- [Exercise requirements]:
For each line below that holds the word "will", make a copy.

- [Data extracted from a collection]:

^^^^

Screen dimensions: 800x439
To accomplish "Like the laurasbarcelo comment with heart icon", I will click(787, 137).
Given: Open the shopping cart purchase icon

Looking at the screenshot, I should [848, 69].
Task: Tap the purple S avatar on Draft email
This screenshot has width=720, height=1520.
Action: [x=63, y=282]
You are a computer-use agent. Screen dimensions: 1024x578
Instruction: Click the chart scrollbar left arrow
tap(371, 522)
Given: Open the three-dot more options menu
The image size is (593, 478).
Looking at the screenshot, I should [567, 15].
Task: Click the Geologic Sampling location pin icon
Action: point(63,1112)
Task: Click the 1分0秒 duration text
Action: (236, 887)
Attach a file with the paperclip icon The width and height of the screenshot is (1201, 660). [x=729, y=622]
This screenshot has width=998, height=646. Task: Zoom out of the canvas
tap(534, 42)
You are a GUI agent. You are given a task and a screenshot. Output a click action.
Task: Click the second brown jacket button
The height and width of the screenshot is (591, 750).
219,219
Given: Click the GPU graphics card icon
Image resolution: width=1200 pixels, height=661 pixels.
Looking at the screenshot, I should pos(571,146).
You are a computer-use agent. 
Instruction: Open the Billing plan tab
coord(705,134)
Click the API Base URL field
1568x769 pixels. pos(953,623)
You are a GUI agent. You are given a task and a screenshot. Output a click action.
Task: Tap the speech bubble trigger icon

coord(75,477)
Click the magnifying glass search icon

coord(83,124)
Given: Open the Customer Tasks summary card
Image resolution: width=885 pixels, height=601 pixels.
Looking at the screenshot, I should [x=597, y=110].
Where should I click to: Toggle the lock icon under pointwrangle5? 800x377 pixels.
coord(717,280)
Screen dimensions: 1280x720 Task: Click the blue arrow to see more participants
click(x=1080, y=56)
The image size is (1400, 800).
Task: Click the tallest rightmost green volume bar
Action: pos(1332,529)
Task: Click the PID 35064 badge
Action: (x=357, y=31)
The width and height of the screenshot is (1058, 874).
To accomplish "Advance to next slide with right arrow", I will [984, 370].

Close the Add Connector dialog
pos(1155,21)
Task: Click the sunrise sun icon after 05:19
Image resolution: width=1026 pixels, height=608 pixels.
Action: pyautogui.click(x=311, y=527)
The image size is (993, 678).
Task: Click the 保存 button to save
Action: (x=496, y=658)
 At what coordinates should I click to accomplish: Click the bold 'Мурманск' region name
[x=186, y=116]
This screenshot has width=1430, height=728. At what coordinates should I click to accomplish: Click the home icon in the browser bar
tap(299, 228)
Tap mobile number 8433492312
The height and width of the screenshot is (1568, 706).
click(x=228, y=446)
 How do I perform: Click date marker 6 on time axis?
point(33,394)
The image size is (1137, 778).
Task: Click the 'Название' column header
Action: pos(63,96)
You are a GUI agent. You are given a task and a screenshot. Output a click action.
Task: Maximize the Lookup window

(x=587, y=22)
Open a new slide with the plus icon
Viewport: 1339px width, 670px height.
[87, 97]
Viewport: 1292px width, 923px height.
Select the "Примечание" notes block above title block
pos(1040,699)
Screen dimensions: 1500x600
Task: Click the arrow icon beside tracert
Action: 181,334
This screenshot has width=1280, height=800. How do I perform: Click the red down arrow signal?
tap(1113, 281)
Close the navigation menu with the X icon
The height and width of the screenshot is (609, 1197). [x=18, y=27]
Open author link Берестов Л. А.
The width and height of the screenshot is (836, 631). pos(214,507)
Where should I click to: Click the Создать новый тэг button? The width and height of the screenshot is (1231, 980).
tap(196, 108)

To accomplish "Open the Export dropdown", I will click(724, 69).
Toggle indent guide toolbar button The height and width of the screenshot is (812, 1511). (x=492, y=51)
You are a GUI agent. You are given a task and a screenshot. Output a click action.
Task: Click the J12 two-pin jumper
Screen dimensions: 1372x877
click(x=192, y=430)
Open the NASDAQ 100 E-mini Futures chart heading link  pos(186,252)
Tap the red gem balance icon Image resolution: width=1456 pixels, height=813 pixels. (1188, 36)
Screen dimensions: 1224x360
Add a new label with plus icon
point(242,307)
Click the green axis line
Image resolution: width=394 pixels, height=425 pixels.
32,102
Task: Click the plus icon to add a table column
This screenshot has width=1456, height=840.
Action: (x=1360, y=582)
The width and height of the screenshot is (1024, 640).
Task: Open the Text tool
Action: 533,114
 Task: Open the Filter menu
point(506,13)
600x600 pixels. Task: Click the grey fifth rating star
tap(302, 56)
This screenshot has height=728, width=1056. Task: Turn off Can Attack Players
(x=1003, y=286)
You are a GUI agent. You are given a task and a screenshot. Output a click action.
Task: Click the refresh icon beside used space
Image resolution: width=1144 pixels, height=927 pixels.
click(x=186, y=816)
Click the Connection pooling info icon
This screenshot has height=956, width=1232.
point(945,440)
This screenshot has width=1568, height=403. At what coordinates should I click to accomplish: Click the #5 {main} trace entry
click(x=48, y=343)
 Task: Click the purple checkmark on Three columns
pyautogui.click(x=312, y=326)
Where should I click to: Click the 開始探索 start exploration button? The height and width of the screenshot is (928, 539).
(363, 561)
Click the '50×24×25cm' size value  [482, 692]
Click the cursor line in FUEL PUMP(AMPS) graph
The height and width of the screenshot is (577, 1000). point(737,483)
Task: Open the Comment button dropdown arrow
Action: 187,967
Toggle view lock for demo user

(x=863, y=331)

^^^^

- [Exercise output]:
To accomplish "Like the laurasbarcelo comment with heart icon", I will click(787, 137).
To accomplish "Advance to next slide with right arrow", I will [984, 370].
To accomplish "Open the Export dropdown", I will click(724, 69).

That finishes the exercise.